This Source Code Form is subject to the terms of the Mozilla Public License, v. 2.0.

If a copy of the MPL was not distributed with this file, You can obtain one at https://mozilla.org/MPL/2.0/.

# Populating the database

This notebook will guide you through the process of adding data to the database.

First we import the required libraries and check the connection works.

**Note for CGP**:
Because containers are spun up only when "poked", you may need to run this twice in order to give the container time to spin up if you receive a `TimeoutError` after making the request.

In [1]:
import httpx
import csv
import json
import os
import gzip
import asyncio
import time
import itertools
import pandas as pd
from datetime import datetime
from dateutil import parser

# whether to ingest synthetic data or real data
SYNTHETIC = True

AUDIENCE = os.getenv("AUTH0_AUDIENCE")
BASE_URL = os.getenv("INGESTION_BASE_URL")
AUTH0_DOMAIN = os.getenv("INGESTION_AUTH0_DOMAIN")
AUTH0_CLIENT_ID_UPDATER = os.getenv("INGESTION_AUTH0_CLIENT_ID_UPDATER")
AUTH0_CLIENT_SECRET_UPDATER = os.getenv("INGESTION_AUTH0_CLIENT_SECRET_UPDATER")
AUTH0_CLIENT_ID_ADMIN = os.getenv("INGESTION_AUTH0_CLIENT_ID_ADMIN")
AUTH0_CLIENT_SECRET_ADMIN = os.getenv("INGESTION_AUTH0_CLIENT_SECRET_ADMIN")


def log(response):
    to_print = f"{response.status_code}: " if response.status_code != 200 else ""
    if hasattr(response, "content") and response.content is not None and response.content != b"":
        try:
            to_print += json.dumps(json.loads(response.content), indent=4)
        except Exception as e:
            to_print += "<could not decode response>"
    else:
        to_print += "<no content>"
    print(to_print)


response = httpx.get(f"{BASE_URL}/heartbeat")

print(f"Welcome to {os.getenv('APP_NAME')}!")
log(response)

Welcome to flowkit-ui-backend!
{
    "datetime": "2023-03-17T15:23:46.249913+00:00",
    "docker_image": "flowminder/flowkit-ui-backend:890c0e0",
    "git_branch": "feature-scope-mapping",
    "git_commit": "890c0e0",
    "git_tag": null,
    "python_package": "flowkit-ui-backend",
    "python_version": "3.9.15",
    "api_version_url_appendix": "v1",
    "api_version": "1.2.1"
}


Then we obtain M2M tokens to execute the requests.

In [2]:
response = httpx.post(
    url=f"https://{AUTH0_DOMAIN}/oauth/token",
    headers={"Content-Type": "application/json"},
    data=f'{{"client_id":"{AUTH0_CLIENT_ID_ADMIN}","client_secret":"{AUTH0_CLIENT_SECRET_ADMIN}","audience":"{AUDIENCE}","grant_type":"client_credentials"}}',
)
admin_token = json.loads(response.content)["access_token"]
print(response)

response = httpx.post(
    url=f"https://{AUTH0_DOMAIN}/oauth/token",
    headers={"Content-Type": "application/json"},
    data=f'{{"client_id":"{AUTH0_CLIENT_ID_UPDATER}","client_secret":"{AUTH0_CLIENT_SECRET_UPDATER}","audience":"{AUDIENCE}","grant_type":"client_credentials"}}',
)
updater_token = json.loads(response.content)["access_token"]
print(response)

<Response [200 OK]>
<Response [200 OK]>


Now we get some info from the backend so we know what's already in the database.
If the database has been re-provisioned, this may come back empty.
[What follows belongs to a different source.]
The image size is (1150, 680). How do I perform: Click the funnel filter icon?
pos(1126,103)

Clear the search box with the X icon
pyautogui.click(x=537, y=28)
If that happens, don't worry and proceed to the next step where the cause for this issue will be rectified.

We'll do a quick check for `categories` but you can also check `languages`, `indicators` or any other top-level element in the `config.json` file.

In [3]:
response = httpx.get(
    url=f"{BASE_URL}/categories", headers={"Authorization": f"Bearer {admin_token}"}
)
log(response)
categories = json.loads(response.content)["categories"]

{
    "categories": []
}


If any of categories, indicators, spatial or temporal resolutions are missing, we need to load the config first and then repeat the data retrieval.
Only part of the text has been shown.